Desde la OMTE se quiere celebrar la historia del caballo en el continente americano y por ello se promueve esta Marcha Turística Ecuestre, para mostrar una vez más las extraordinarias cualidades de este animal y su vinculación con el hombre. Esta travesía nos permitirá acumular experiencias vitales y de cultura a través de un pausado recorrido por las Américas en contacto directo con la diversidad de sus paisajes, sus gentes e historia. Además supondrá una fuente de conocimiento del medio natural y de numerosos lugares de gran interés. Será toda una oportunidad de convivir y trabajar en equipo para culminar con éxito esta aventura.



La O.M.TE. considera que merece recordarse esta participación mediante la organización de una marcha ecuestre internacional, que demuestre una vez más las cualidades del anival y su vinculación con el hombre. No nos mueve un interés lucrativo, sino que nos conformaríamos con apoyos que lo hicieran viable, no gravoso y a su término, de fácil reintegro a nuestras actividades normales. Nos sentiremos suficientemente recompensados con las experiencias y vivencias que aportará tan pausado, sereno y minucioso recorrido por América, en el medio de transporte más romántico, natural y adecuado y nuestra contribución al necesario acercamiento de los pueblos y de la familia Latino-americana.

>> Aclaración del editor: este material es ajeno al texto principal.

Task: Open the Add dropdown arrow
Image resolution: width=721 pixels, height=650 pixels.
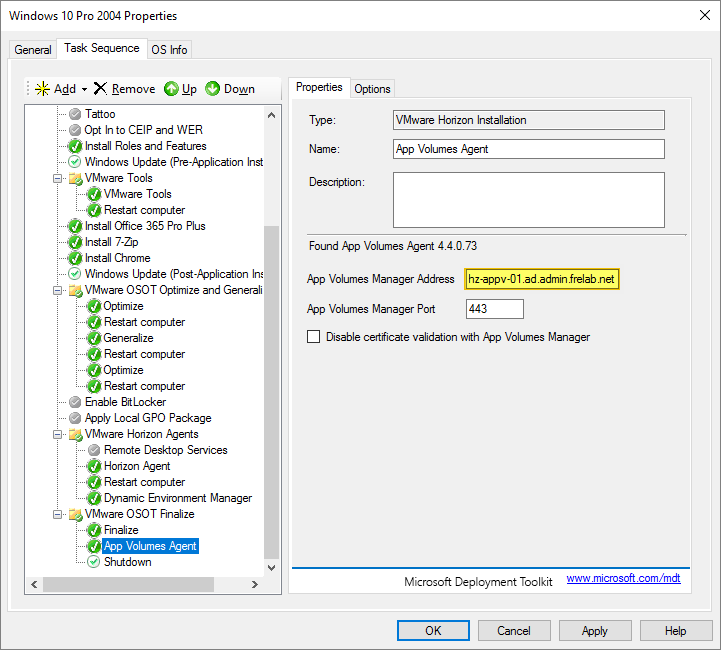Action: click(85, 89)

Esta cabalgada no significa una especial epopeya, ni por su riesgo, ni por su sensacionalidad, ni por su singularidad. Incluso en este siglo, y con mayor longitud, la han realizado aventureros en circunstancias más expuestas, por su improvisación y falta de datos, si bien menos acuciados por ir cumpliendo las etapas programadas. Si nuestra realización puede representar algún mérito, será, al contrario, por su previsión, regularidad, método, control de los peligros conocidos, que permitirá la participación de aficionados a la equitación para terminar volviendo a todos a nuestra forma de vida anterior.



Con paradas técnicas de 5 a 10 min cada hora, un alto de 3 ó 4 horas al alcanzar los 2/3 de la jornada, se pueden establecer en la media indicada y con una distribución de 6 horas de marcha, 6 horas de trabajo y cuidados y 12 horas de descanso. Cada cuatro días de marcha se dedicará uno de descanso, que podrá alargarse ligeramente, si coinciden con ciudades o lugares de interés. En Panamá, al concluirse el primer tercio del viaje y en Lima, al segundo tercio, se dedicarán una semana al descanso y revisión de equipos.



La iniciación de la marcha está calculada para que, dado el aumento y disminución de la latitud, el avance hacia el hemisferio austral y las diferencias climáticas de cada nación y estación, se realice aprovechando el máximo la estación más favorable posible en cada zona del recorrido. Se iniciará en enero de 2012, para finalizar en diciembre de 2012, aproximadamente. Serán un máximo de 30 participantes, por riguroso orden de inscripción. Se considera la participación de 15 personas desde San Antonio de Texas a Buenos Aires. Queda abierta la posibilidad de incorporación de otros participantes por etapas.



Los caballos considerados adecuados son los árabes y los cuarto de milla. Reúnen las condiciones de resistencia, sobriedad, ligereza y doma necesarias para afrontar las exigencias de esta prueba. La edad se recomienda que sea de 6 a 8 años. En principio se espera firmemente que cada jinete inicie y concluya la marcha con el mismo caballo. No obstante, se prevé una reserva de dos caballos, para imponderables, que viajarán en van.